Bootstrapping evolvability for inter-domain routing with D-BGP

Conference papers
Raja R. Sambasivan, David Tran-Lam, Aditya Akella, Peter Steenkiste
In Proceedings of SIGCOMM 2017.
Publication year: 2017

The Internet’s inter-domain routing infrastructure, provided today by BGP, is extremely rigid and does not facilitate the introduction of new inter-domain routing protocols.  This rigidity has made it incredibly difficult to widely deploy critical fixes to BGP.  It has also depressed ASes’ ability to sell value-added services or replace BGP entirely with a more sophisticated protocol.  Even if operators undertook the significant effort needed to fix or replace BGP, it is likely the next protocol will be just as difficult to change or evolve.  To help, this paper identifies two features needed in the routing infrastructure (i.e., within any inter-domain routing protocol) to facilitate evolution to new protocols.  To understand their utility, it presents D-BGP, a version of BGP that incorporates them.

Principled workflow-centric tracing of distributed systems

Conference papers
Raja R. Sambasivan, Ilari Shafer, Jonathan Mace, Benjamin H. Sigelman, Rodrigo Fonseca, Gregory R. Ganger
In Proceedings of SoCC 2016
Publication year: 2016

Workflow-centric tracing captures the workflow of causally-related events (e.g., work done to process a request) within and among the components of a distributed system.  As distributed systems grow in scale and complexity, such tracing is becoming a critical tool for understanding distributed system behavior.  Yet, there is a fundamental lack of clarity about how such infrastructures should be designed to provide maximum benefit for important management tasks, such as resource accounting and diagnosis.  Without research into this important issue, there is a danger that workflow-centric tracing will not reach its full potential.  To help, this paper distills the design space of workflow-centric tracing and describes key design choices that can help or hinder a tracing infrastructure’s utility for important tasks.  Our design space and the design choices we suggest are based on our experiences developing several previous workflow-centric tracing infrastructures.

Bootstrapping evolvability for inter-domain routing with D-BGP

Technical reports
Raja R. Sambasivan, David Tran-Lam, Aditya Akella, Peter Steenkiste
Carnegie Mellon University Department of Computer Science Technical Report CMU-CS-16-117.
Publication year: 2016

Note: This technical report has been superseded by the SIGCOMM’17 paper.

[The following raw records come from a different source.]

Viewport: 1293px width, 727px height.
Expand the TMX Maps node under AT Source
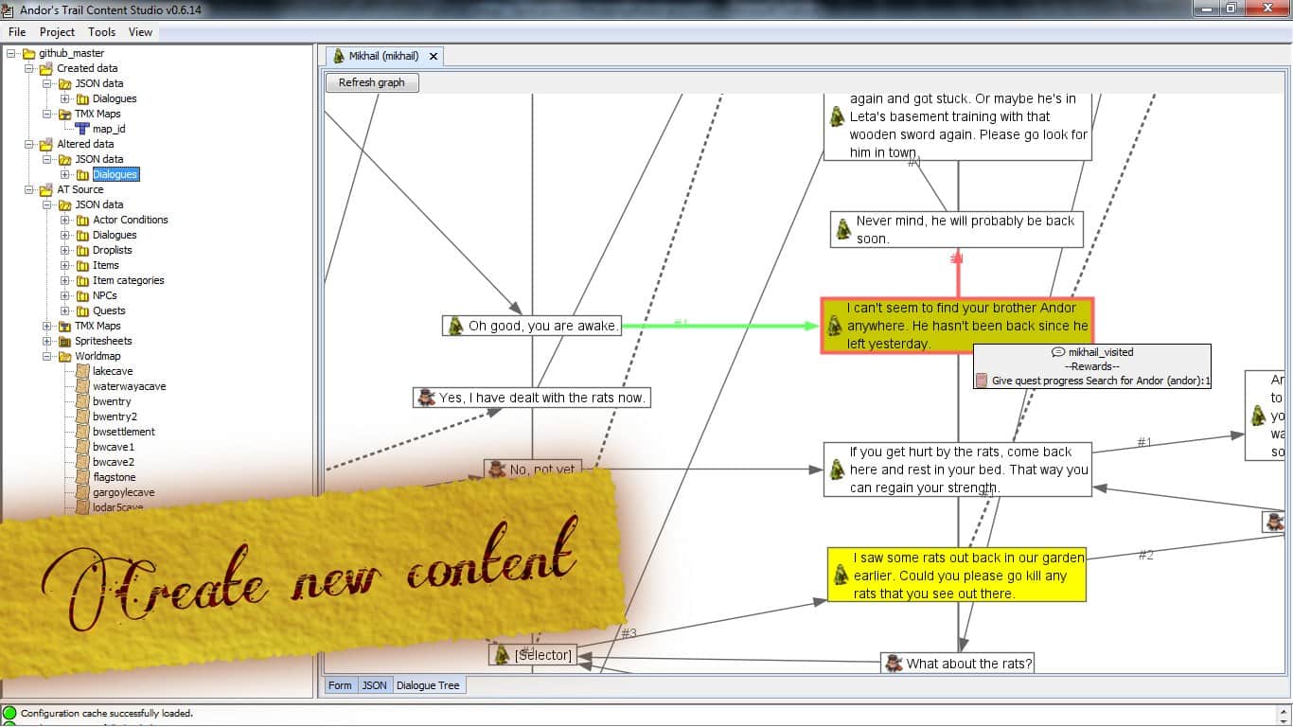[47, 326]
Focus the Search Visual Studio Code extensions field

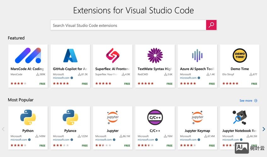coord(128,25)
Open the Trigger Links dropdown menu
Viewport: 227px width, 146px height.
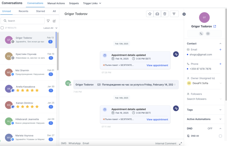click(92, 3)
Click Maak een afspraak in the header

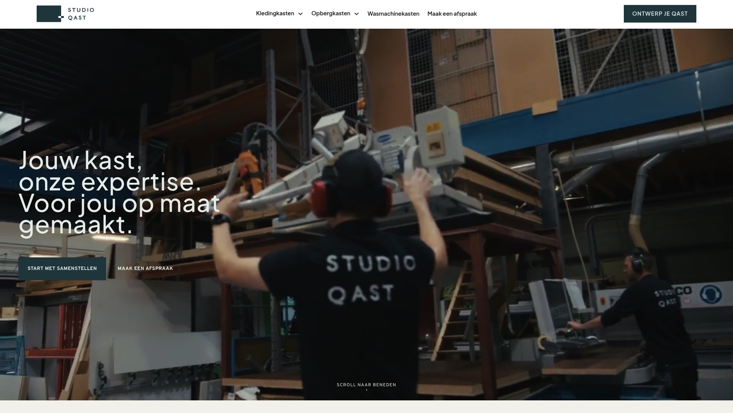452,14
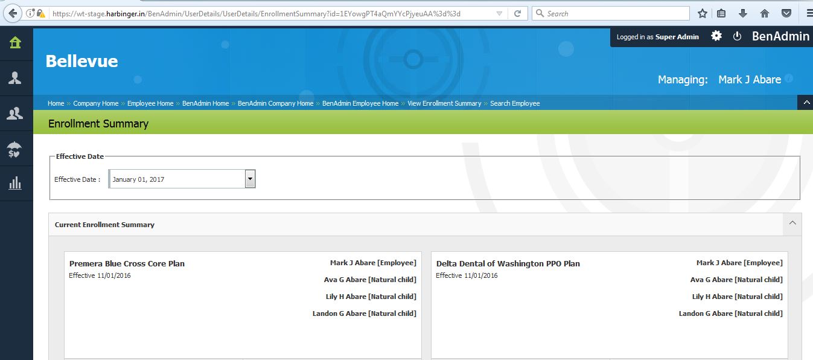Open the multiple users sidebar icon
Viewport: 813px width, 360px height.
point(15,113)
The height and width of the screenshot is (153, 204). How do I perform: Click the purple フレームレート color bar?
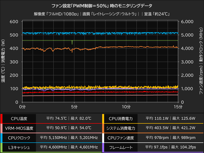(x=104, y=147)
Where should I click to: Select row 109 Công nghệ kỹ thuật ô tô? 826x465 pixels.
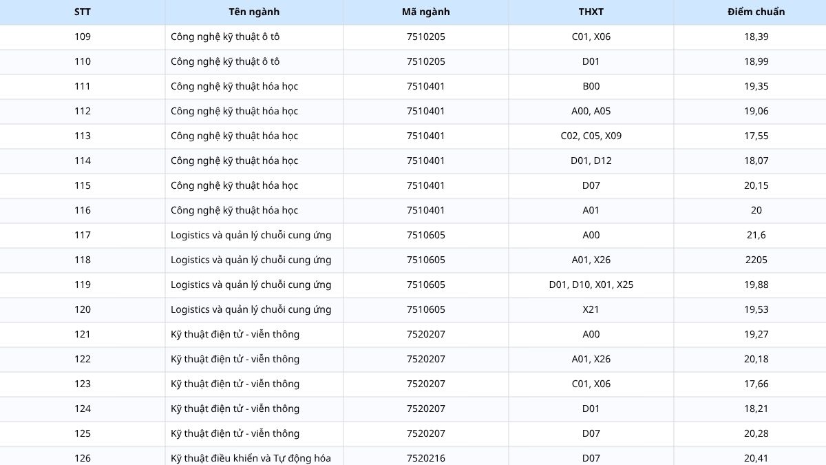coord(413,37)
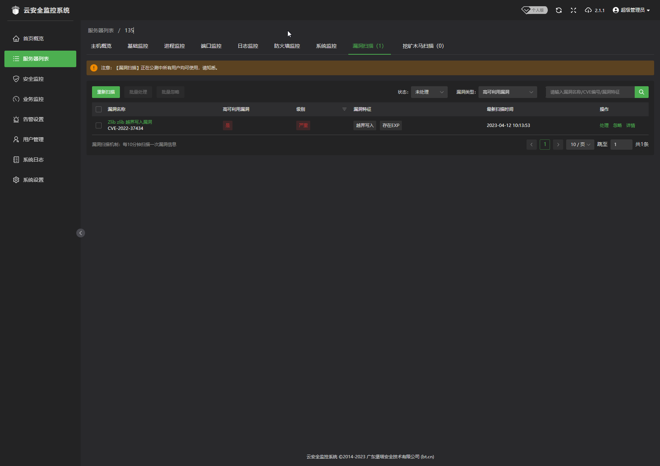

It is extremely difficult to utilize new routing protocols in today’s Internet. As a result, the Internet’s baseline inter-domain protocol for connectivity (BGP) has remained largely unchanged, despite known significant flaws. The difficulty of using new protocols has also depressed opportunities for (currently commoditized) transit providers to provide value-added routing services. To help, this paper proposes Darwin’s BGP (D-BGP), a modified version of BGP that can support evolvability to new protocols. D-BGP modifies BGP’s advertisements and advertisement processing based on requirements imposed by key evolvability scenarios, which we identified via analyses of recently proposed routing protocols.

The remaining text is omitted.